Getting back to the Nikkei… the attempt at reflation is, to my way of thinking, likely to lead to a lasting breakdown once more sooner rather than later. What can be seen from the daily chart is that there was a failure at the top of a rising trend channel from September last year and which will very shortly lead to an imminent break of the 50 day moving average at 13,651, especially given that the RSI (now at 43) is below neutral 50. Indeed, given the way that the oscillator is one of the few true leading indicators in the technical analyst’s armoury it should be regarded with respect by the bears in this instance. Even if you are not a fan of the RSI, is that as little as an end of day close below the 50 day line could drag this market towards former March resistance at 12,600 and also site of the floor of an April gap.
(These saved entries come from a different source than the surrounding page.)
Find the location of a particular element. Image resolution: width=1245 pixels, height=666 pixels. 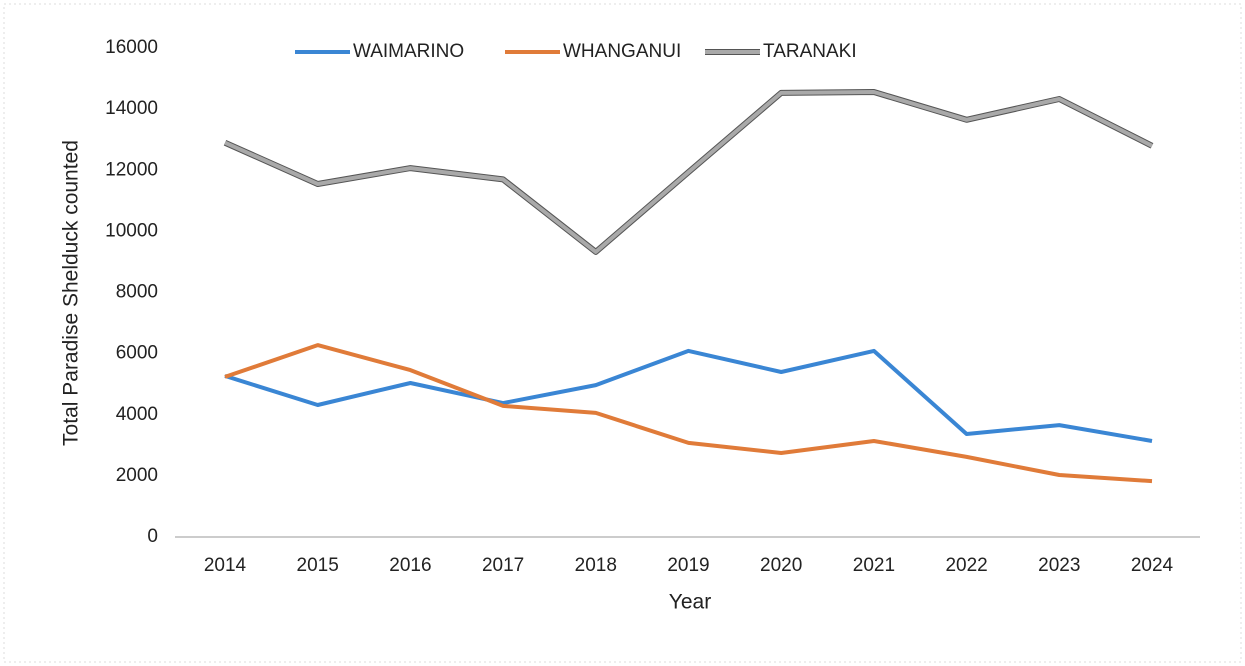

legend-label: TARANAKI is located at coordinates (810, 52).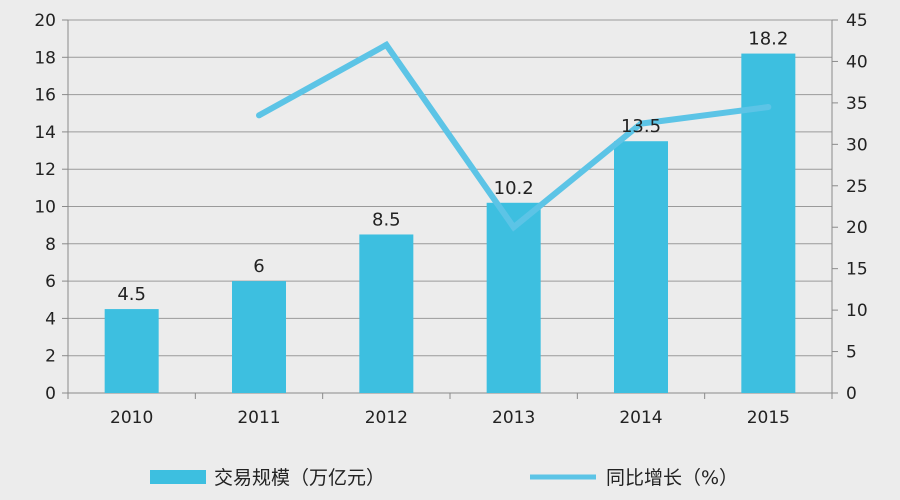  I want to click on bar-2011, so click(259, 337).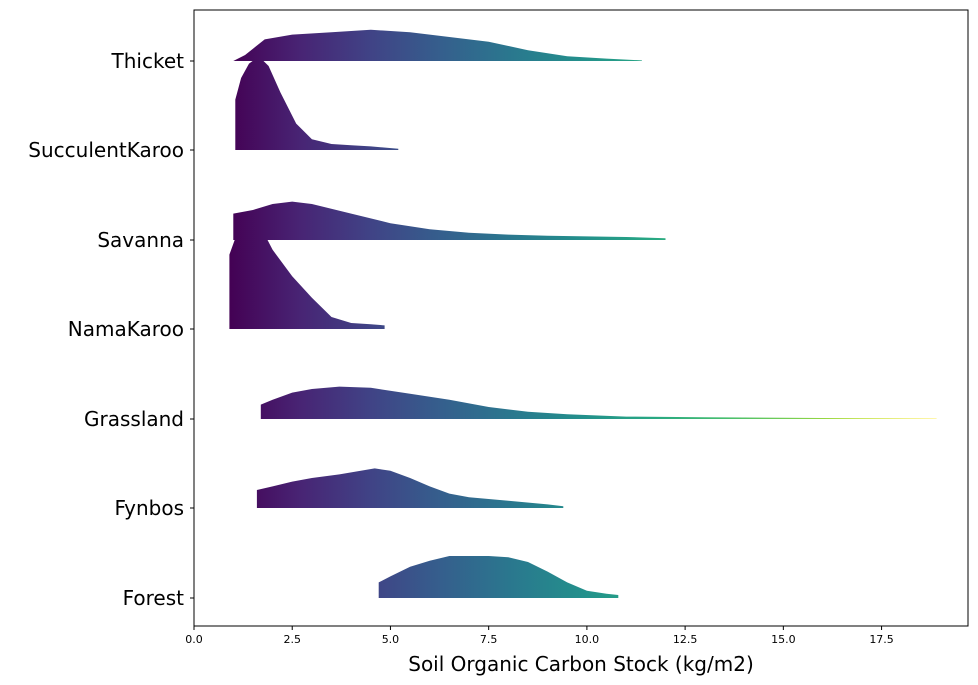 The height and width of the screenshot is (685, 978). What do you see at coordinates (588, 640) in the screenshot?
I see `x-tick-label: 10.0` at bounding box center [588, 640].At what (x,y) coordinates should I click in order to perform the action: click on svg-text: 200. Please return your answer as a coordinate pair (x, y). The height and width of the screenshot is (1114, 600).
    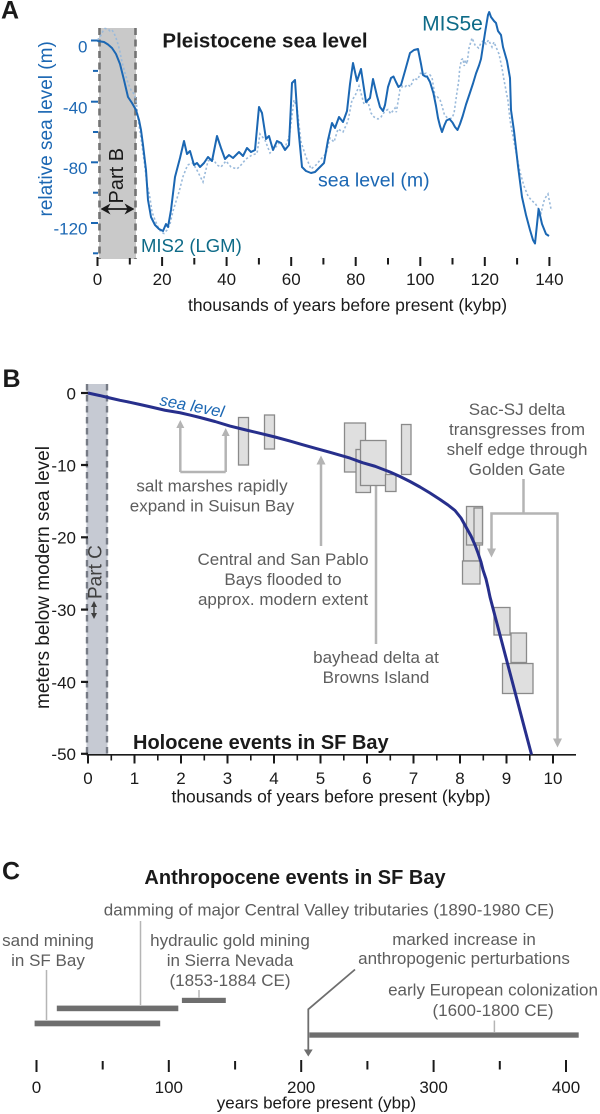
    Looking at the image, I should click on (301, 1088).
The index is likely to have a sharp rally from that point.
Perhaps it can be said though, that the key to the longer term charting prospects for this market, does well and truly rest with the weekly chart. This is because we can see here just why, technincally speaking, that there has been a setback here over the past couple of weeks. The explanation lies around the former 14,601 intraday peak in 2008 and the initial gap higher through this level recently with a key weekly key reversal down last week and which also filled the gap floor at 14,636. I wish I had been watching this market more closely of late, as it has to be admitted that a more clear and powerful bear set up would be difficult to find.
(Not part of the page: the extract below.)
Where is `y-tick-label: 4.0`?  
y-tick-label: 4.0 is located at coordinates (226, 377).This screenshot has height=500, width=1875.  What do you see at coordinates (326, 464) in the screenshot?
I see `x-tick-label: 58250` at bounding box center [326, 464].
There is however an April golden cross buy signal of the 50 week and 200 week moving averages, but again, we could looking for a re-test of the grey 20 week moving average now at 12,600 over the near term and which neatly coincides with my observations above. But, ever as a cynic, I would have to say that for me the earliest trigger to go long of the Nikkei would be an end of day close back above the old 14,601 resistance from 5 years ago. Until then I am adopting a neutral stance.